Bi ayıp hatıra daha sizlere. Memlekete gitmiştik. Bissürü çocuk oynuyoruz evde. Bi tane yapışkan bi kız var ona gıcık oluyoruz. Ama bi türlü düşmüyor yakamızdan. En sonunda ona bir ceza vermeye karar verdim. Hadi gelin hep beraber zeytin ekmek yiyelim dedim. tabi bizim sülük de "eveeet evett yiyelim hadi" diye sırıttı. Artık haketmişti bu cezayı. Zeytinlerin bir kısmını aldım. (Allahım affet beni) tuvalete gittim ve üzerlerine çişimi yaptım. Ve bu değişik soslu zeytinleri ona yedirdim. Gariban bişey anlamadan keyifle yedi.
Dahası da var. İlkokuldayım, tenefüste simit aldım. Arkamda da arkadaşım "Altın". O da aldı simitini, daha büyük bir para vermiş olmalı ki kantinci ona az önce benim verdiğim parayı para üstü olarak verdi. Garip bir kızgınlık kapladı içimi. Kıza bağırdım: "heyy, ver onu, benim param o, az önce ben verdim onu kantinciye". Kız saf saf baktı ve verdi parayı bana. İnanın bunu bilerek, parayı ondan çalmak için yapmadım, gerçekten o paranın benim olduğunu düşünmüştüm. Hakkım olduğuna inanmıştım.
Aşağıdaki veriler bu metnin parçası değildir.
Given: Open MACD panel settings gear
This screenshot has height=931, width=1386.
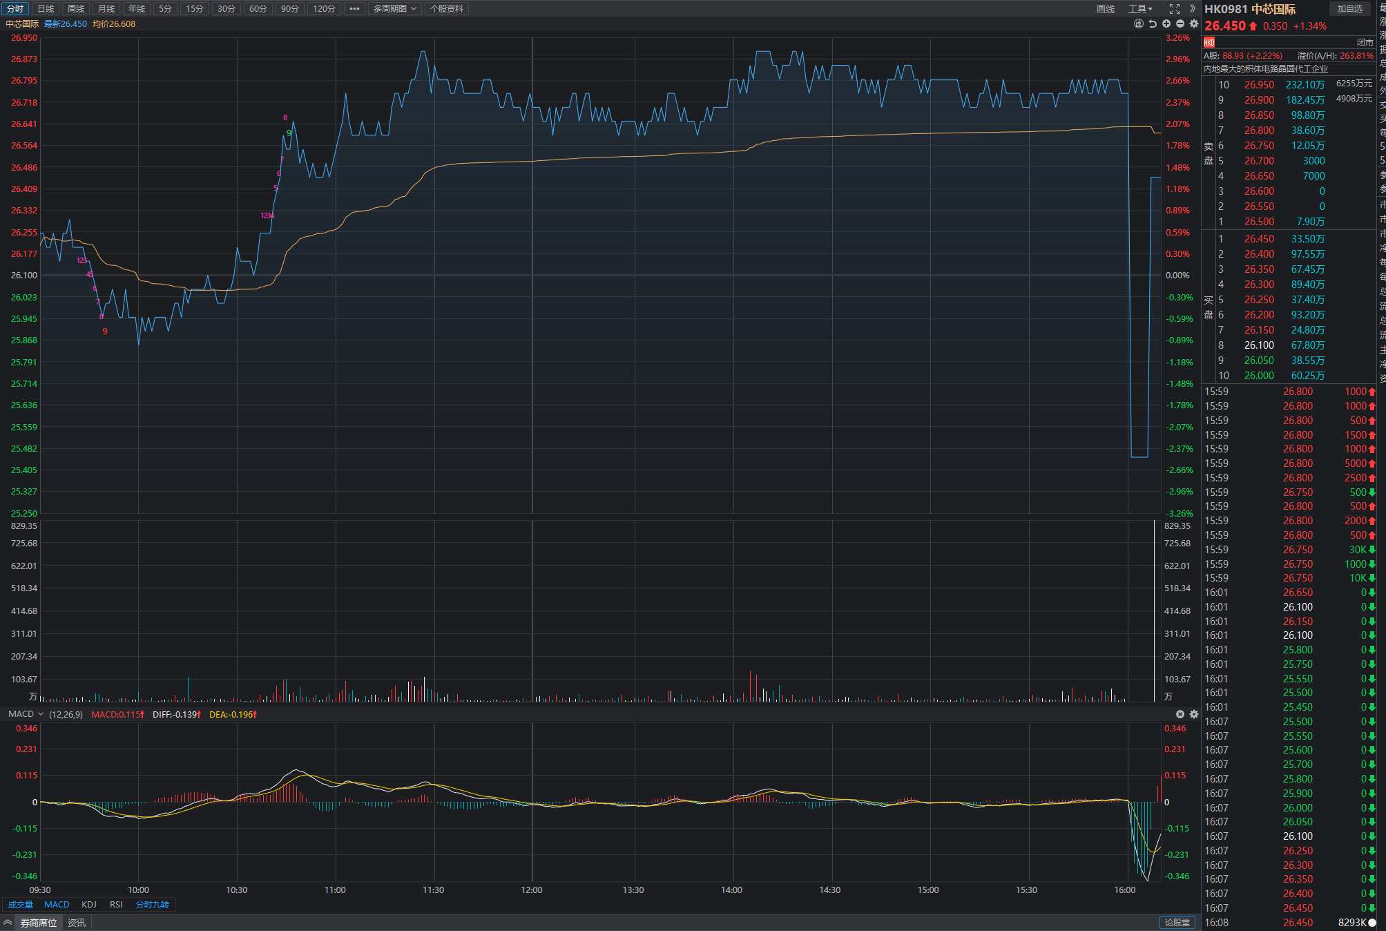Looking at the screenshot, I should pyautogui.click(x=1194, y=714).
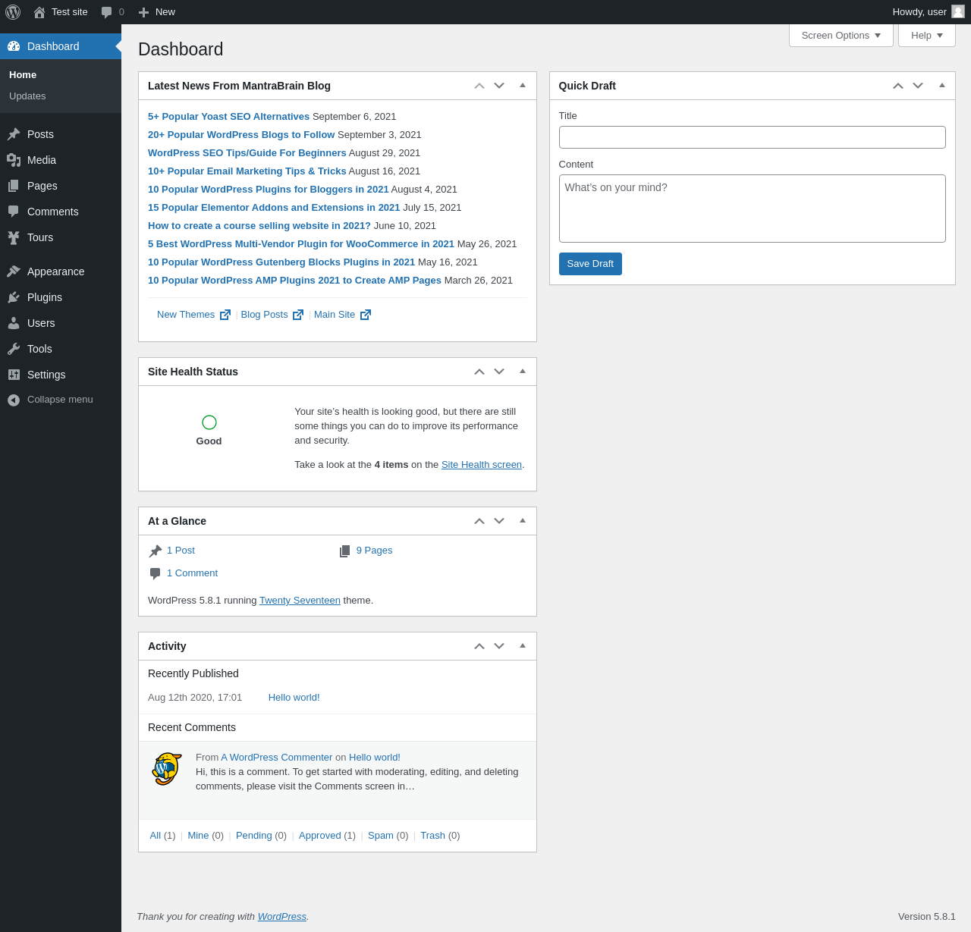Toggle the Activity panel collapsed
Screen dimensions: 971x932
(x=523, y=646)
Buarada bende sokakta bulduğum, yarım kalmış diş macunlarını yerdim. EEE.. mesleğim o zamandan belliymiş. Kendi bahçemizde de olmasına rağmen ayten teyzelerin çağlalrını çalmayı çok severdim. Onları gözetler evden ayrıldıklarını gördükten sonra sulu ekşi çağlaları torbaya doldururduk. Arkadaşımla balkona oturur hem kitap okur hem de onları yerdik. Seneler sonra, bi gün babanneme "biliyorum hep bizi gözlerdi ve sonrasında çağla ağacına çıktığını bilirdim, ne tatlı şeydi" demiş. Sağol ayten teyzeciğim.

Sizde yaparmıydınız bilmem. Babaannem ekmek almaya gönderirdi. Ohhh sıcacık ekmeği alırdım, önce tepesini bi koparırdım, giderek daha aşşağı, daha aşşağı derken eve geldiğimde ekmek yarılanmış olurdu. Haaa bide belli saatte randevulaşır, apartmandaki arkadaşlarla tuvaletten konuşurduk. Tuvaletler apartmanın aydınlığına baktığı için sesimiz çok güzel giderdi birbirimize.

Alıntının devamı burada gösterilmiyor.